スーツは肩のラインが命といわれるほど、見た目の印象を左右します。
だからこそ、肩の形をしっかり保てるように、厚みがあって幅広なハンガーを選ぶのがポイントなんです。
細い針金ハンガーなどで保管してしまうと、重みで肩の部分が変形してしまったり、変なクセがついてしまうことも。
木製や厚手のプラスチック製で、肩の丸みにフィットする形状のハンガーを使うと、型崩れを防ぎながら自然な形をキープできます。
ハンガー選びも立派なお手入れのひとつとして意識してみてくださいね。
頻繁に洗うより“丁寧に着て、丁寧に干す”
ことスーツは、何度も洗うよりも日々のお手入れを丁寧にすることで、清潔さと美しさを保つことができます。
洗濯のたびに生地は少しずつダメージを受けるので、必要以上に洗うのはおすすめできません。
だからこそ、毎回着たあとのケアがとても大切です。
着終わったらブラッシングして、風に当てて湿気を飛ばす。
きちんとしたハンガーにかけて形を整えておく。
それだけでも、スーツの状態をぐんと良く保てますし、結果的に長く着られるようになります。
“丁寧に着て、丁寧に干す”という心がけが、スーツを大切に使うための一番の近道。
お気に入りのスーツと長く付き合うために、ちょっとした手間を楽しんでみてくださいね。
まとめ:スーツの自宅洗濯は意外と簡単!正しいやり方で清潔&長持ちを叶えよう
スーツを家で洗うなんて難しそう…と思っていた方も、実は意外と簡単にできることがわかったのではないでしょうか?
最初は不安でも、やってみると意外と手順がシンプルで、コツさえつかめば誰でも挑戦できる内容だったと思います。
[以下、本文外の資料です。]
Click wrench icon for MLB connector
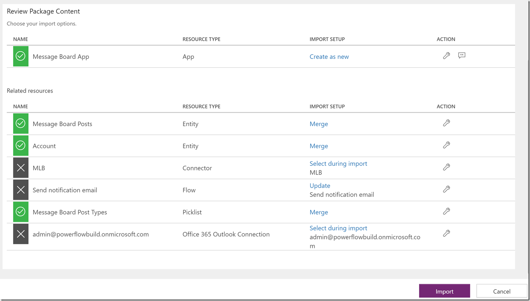 pyautogui.click(x=446, y=167)
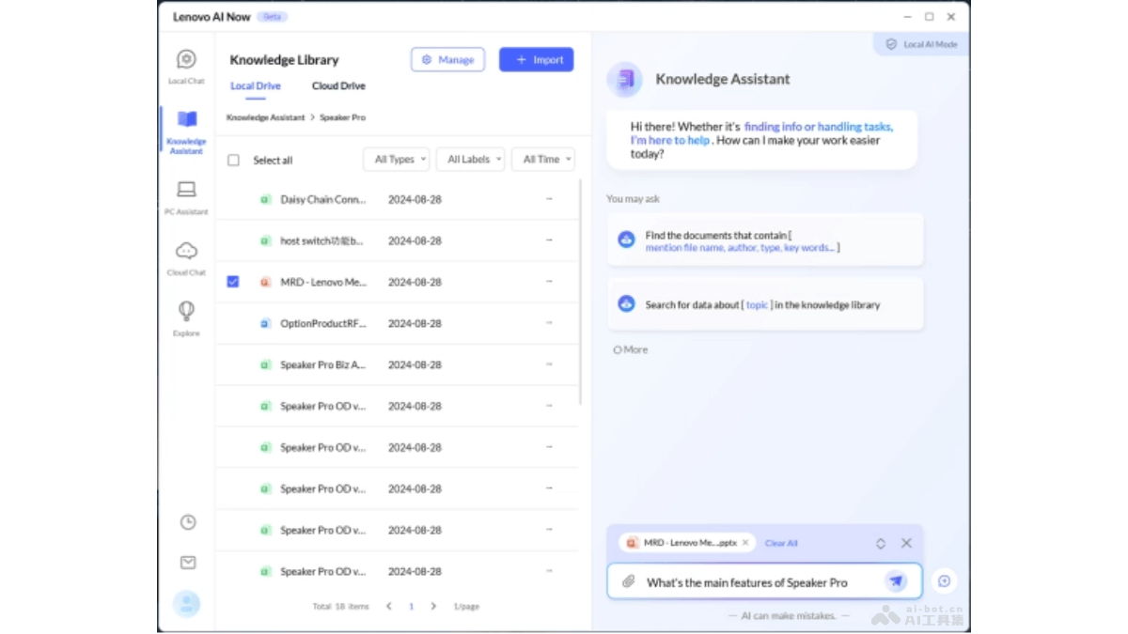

大切なのは、「このスーツは家庭で洗えるタイプなのか?」をきちんと見極めることと、洗濯表示に従って丁寧に取り扱うこと。
そして、押し洗いや陰干しといった正しい手順をしっかり守ることがポイントになります。
少しだけ時間はかかりますが、そのぶんクリーニング代がかからず、お財布にもやさしいですし、自分のペースで洗えるのも大きなメリットですよね。
なにより、自分でスーツをきれいにできるという達成感や、毎回ピシッと清潔な状態で着られる喜びは、日々の生活の中でもちょっとした自信やモチベーションにつながるはずです。
たとえば、会議や面接など大事なシーンの前日にさっとケアしておけるだけでも、安心感が違います。
ぜひ、この記事でご紹介した押し洗いや干し方のコツを覚えて、これからのスーツケアに役立ててくださいね。
清潔で快適、そして気持ちよく着こなせるスーツ生活を、今日からあなたも始めてみませんか?